Chat Completions with Cache Control (Claude Models)

For Claude models, you can enable caching to improve performance and reduce costs for repeated conversations. 5m cache costs 1.25x, 1h costs 2x on initial message, both give a 90% discount after.

def chat_completion_with_cache(messages, model="claude-3-5-sonnet-20241022"):
    """
    Send a chat completion request with caching enabled (Claude models only).
    """
    data = {
        "model": model,
        "messages": messages,
        "stream": False,
        "temperature": 0.7,
        "max_tokens": 4000,
        "cache_control": {
            "enabled": True,
            "ttl": "5m"  # Cache for 5 minutes, or 1h for 1 hour.
        }
    }

    response = requests.post(
        f"{BASE_URL}/chat/completions",
        headers=headers,
        json=data
    )

    if response.status_code != 200:
        raise Exception(f"Error: {response.status_code}")

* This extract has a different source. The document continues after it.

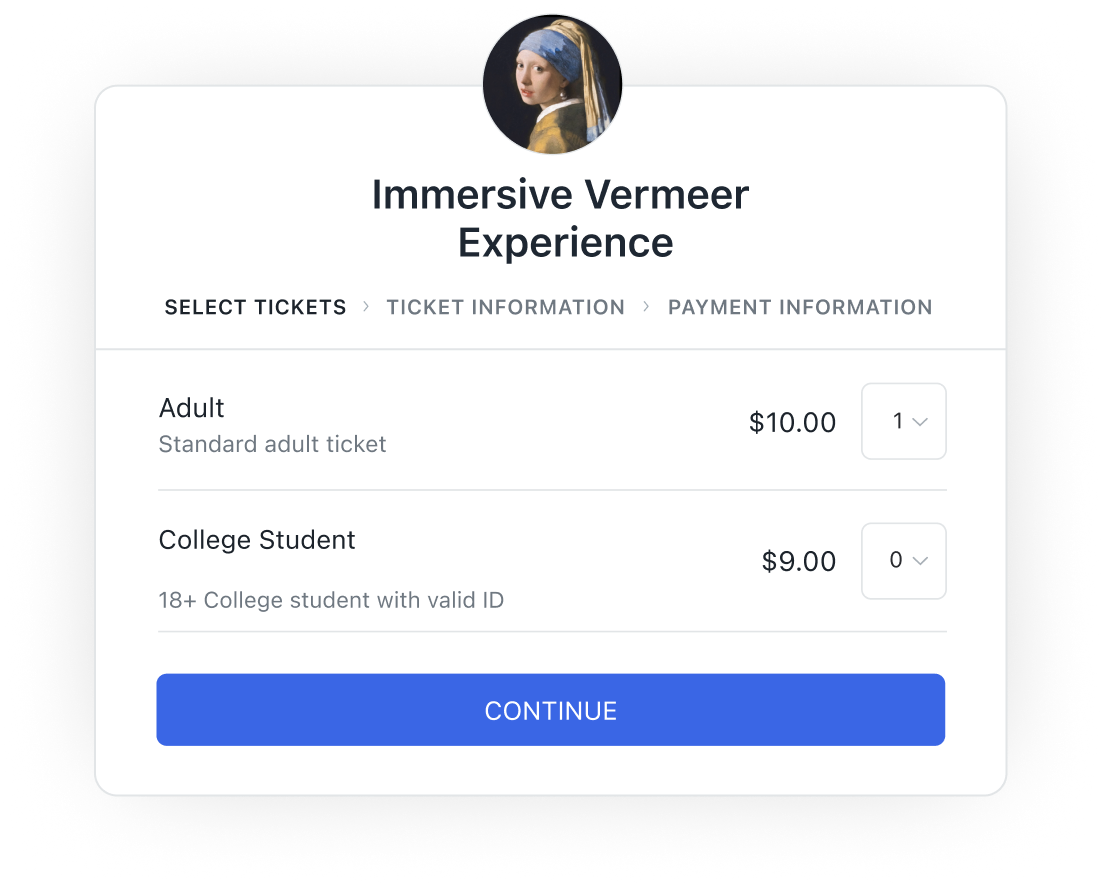Click the Immersive Vermeer Experience title
Image resolution: width=1102 pixels, height=885 pixels.
pyautogui.click(x=561, y=218)
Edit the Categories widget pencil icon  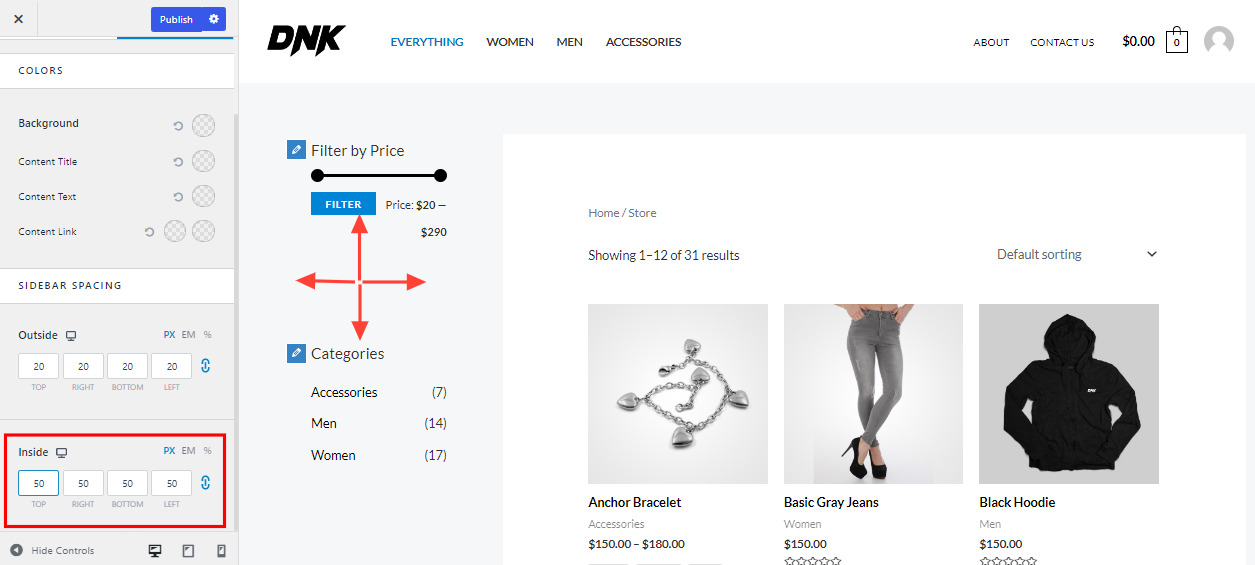[296, 353]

    return response.json()

# Example with cache control
messages_with_context = [
    {"role": "system", "content": "You are a helpful assistant."},
    {"role": "user", "content": "Previous conversation context..."},
    {"role": "assistant", "content": "Previous response..."},
    {"role": "user", "content": "New question here"}
]

try:
    response = chat_completion_with_cache(messages_with_context)
    print("Assistant's Response:", response['choices'][0]['message']['content'])
except Exception as e:
    print(f"Error: {str(e)}")

Enable real-time web access for any model by appending special suffixes:

def chat_completion_with_web_search(messages, model="chatgpt-4o-latest", search_depth="standard"):
    """
    Send a chat completion request with web search enabled.
    
    Args:
        messages: List of message objects
        model: Base model name
        search_depth: "standard" ($0.006) or "deep" ($0.06)
    """
    # Append the appropriate suffix for web search
    if search_depth == "deep":
        model_with_search = f"{model}:online/linkup-deep"
    else:
        model_with_search = f"{model}:online"
    
    data = {
        "model": model_with_search,
        "messages": messages,
        "stream": True
    }
    
    response = requests.post(
        f"{BASE_URL}/chat/completions",
        headers=headers,
        json=data,
        stream=True
    )
    
    if response.status_code != 200:
        raise Exception(f"Error: {response.status_code}")
    
    for line in response.iter_lines():
        if line:
            line = line.decode('utf-8')
            if line.startswith('data: '):
                line = line[6:]
            if line == '[DONE]':
                break
            try:
                chunk = json.loads(line)
                if chunk['choices'][0]['delta'].get('content'):
                    yield chunk['choices'][0]['delta']['content']
            except json.JSONDecodeError:
                continue

# Example: Get current information
messages = [
    {"role": "user", "content": "What happened in the tech industry this week?"}
]

print("Standard web search:")
for content in chat_completion_with_web_search(messages):
    print(content, end='', flush=True)

# Example: Deep research
research_messages = [
    {"role": "user", "content": "Provide a comprehensive analysis of the latest developments in quantum computing"}
]

print("\n\nDeep web search:")
for content in chat_completion_with_web_search(research_messages, search_depth="deep"):
    print(content, end='', flush=True)

Web Search Options

  • :online - Standard search with 10 results ($0.006 per request)
  • :online/linkup-deep - Deep iterative search ($0.06 per request)

Web search dramatically improves factuality - GPT-4o-mini with web access shows a 10x improvement in accuracy, making it twice as accurate as models like o1 without web access.

For more advanced web search capabilities including structured output, domain filtering, and date filtering, see the Web Search API.